AIM OF THE TASK »
For each line of the material, write out an exact copy.

*** PROVIDED MATERIAL Section Begins ***

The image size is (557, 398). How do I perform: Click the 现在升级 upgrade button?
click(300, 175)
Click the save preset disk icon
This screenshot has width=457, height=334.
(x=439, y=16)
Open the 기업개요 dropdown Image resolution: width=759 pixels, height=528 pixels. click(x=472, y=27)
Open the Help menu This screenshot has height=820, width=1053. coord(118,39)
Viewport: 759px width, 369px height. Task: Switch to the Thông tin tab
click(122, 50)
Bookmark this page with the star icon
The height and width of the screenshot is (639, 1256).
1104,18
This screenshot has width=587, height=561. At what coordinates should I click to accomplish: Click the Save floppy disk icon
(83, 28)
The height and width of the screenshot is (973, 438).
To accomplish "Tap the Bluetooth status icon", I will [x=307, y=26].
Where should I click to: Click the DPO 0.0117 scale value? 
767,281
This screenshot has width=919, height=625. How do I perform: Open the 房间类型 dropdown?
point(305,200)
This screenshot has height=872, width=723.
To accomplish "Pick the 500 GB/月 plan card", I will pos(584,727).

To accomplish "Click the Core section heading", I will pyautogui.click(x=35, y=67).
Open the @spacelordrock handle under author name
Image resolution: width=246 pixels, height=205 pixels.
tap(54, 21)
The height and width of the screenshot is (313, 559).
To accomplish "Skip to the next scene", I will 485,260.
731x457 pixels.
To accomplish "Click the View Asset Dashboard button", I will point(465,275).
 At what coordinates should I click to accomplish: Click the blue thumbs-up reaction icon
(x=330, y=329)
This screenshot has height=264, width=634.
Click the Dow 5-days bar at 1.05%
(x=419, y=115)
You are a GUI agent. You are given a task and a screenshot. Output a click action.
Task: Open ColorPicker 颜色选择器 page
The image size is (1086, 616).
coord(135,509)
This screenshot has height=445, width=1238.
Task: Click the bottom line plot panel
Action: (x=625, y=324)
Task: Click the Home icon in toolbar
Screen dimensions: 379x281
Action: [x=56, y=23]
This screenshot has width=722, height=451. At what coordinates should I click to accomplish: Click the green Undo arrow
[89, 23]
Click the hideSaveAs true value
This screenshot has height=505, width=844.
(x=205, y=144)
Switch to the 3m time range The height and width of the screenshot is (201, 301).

*** PROVIDED MATERIAL Section Ends ***

ANSWER TO THIS EXERCISE »
The image size is (557, 398). How do I perform: Click the 现在升级 upgrade button?
click(300, 175)
Click the save preset disk icon
This screenshot has width=457, height=334.
(x=439, y=16)
Open the 기업개요 dropdown Image resolution: width=759 pixels, height=528 pixels. click(x=472, y=27)
Open the Help menu This screenshot has height=820, width=1053. coord(118,39)
Viewport: 759px width, 369px height. Task: Switch to the Thông tin tab
click(122, 50)
Bookmark this page with the star icon
The height and width of the screenshot is (639, 1256).
1104,18
This screenshot has width=587, height=561. At what coordinates should I click to accomplish: Click the Save floppy disk icon
(83, 28)
The height and width of the screenshot is (973, 438).
To accomplish "Tap the Bluetooth status icon", I will [x=307, y=26].
Where should I click to: Click the DPO 0.0117 scale value? 
767,281
This screenshot has width=919, height=625. How do I perform: Open the 房间类型 dropdown?
point(305,200)
This screenshot has height=872, width=723.
To accomplish "Pick the 500 GB/月 plan card", I will pos(584,727).

To accomplish "Click the Core section heading", I will pyautogui.click(x=35, y=67).
Open the @spacelordrock handle under author name
Image resolution: width=246 pixels, height=205 pixels.
tap(54, 21)
The height and width of the screenshot is (313, 559).
To accomplish "Skip to the next scene", I will 485,260.
731x457 pixels.
To accomplish "Click the View Asset Dashboard button", I will point(465,275).
 At what coordinates should I click to accomplish: Click the blue thumbs-up reaction icon
(x=330, y=329)
This screenshot has height=264, width=634.
Click the Dow 5-days bar at 1.05%
(x=419, y=115)
You are a GUI agent. You are given a task and a screenshot. Output a click action.
Task: Open ColorPicker 颜色选择器 page
The image size is (1086, 616).
coord(135,509)
This screenshot has height=445, width=1238.
Task: Click the bottom line plot panel
Action: (x=625, y=324)
Task: Click the Home icon in toolbar
Screen dimensions: 379x281
Action: [x=56, y=23]
This screenshot has width=722, height=451. At what coordinates should I click to accomplish: Click the green Undo arrow
[89, 23]
Click the hideSaveAs true value
This screenshot has height=505, width=844.
(x=205, y=144)
Switch to the 3m time range The height and width of the screenshot is (201, 301).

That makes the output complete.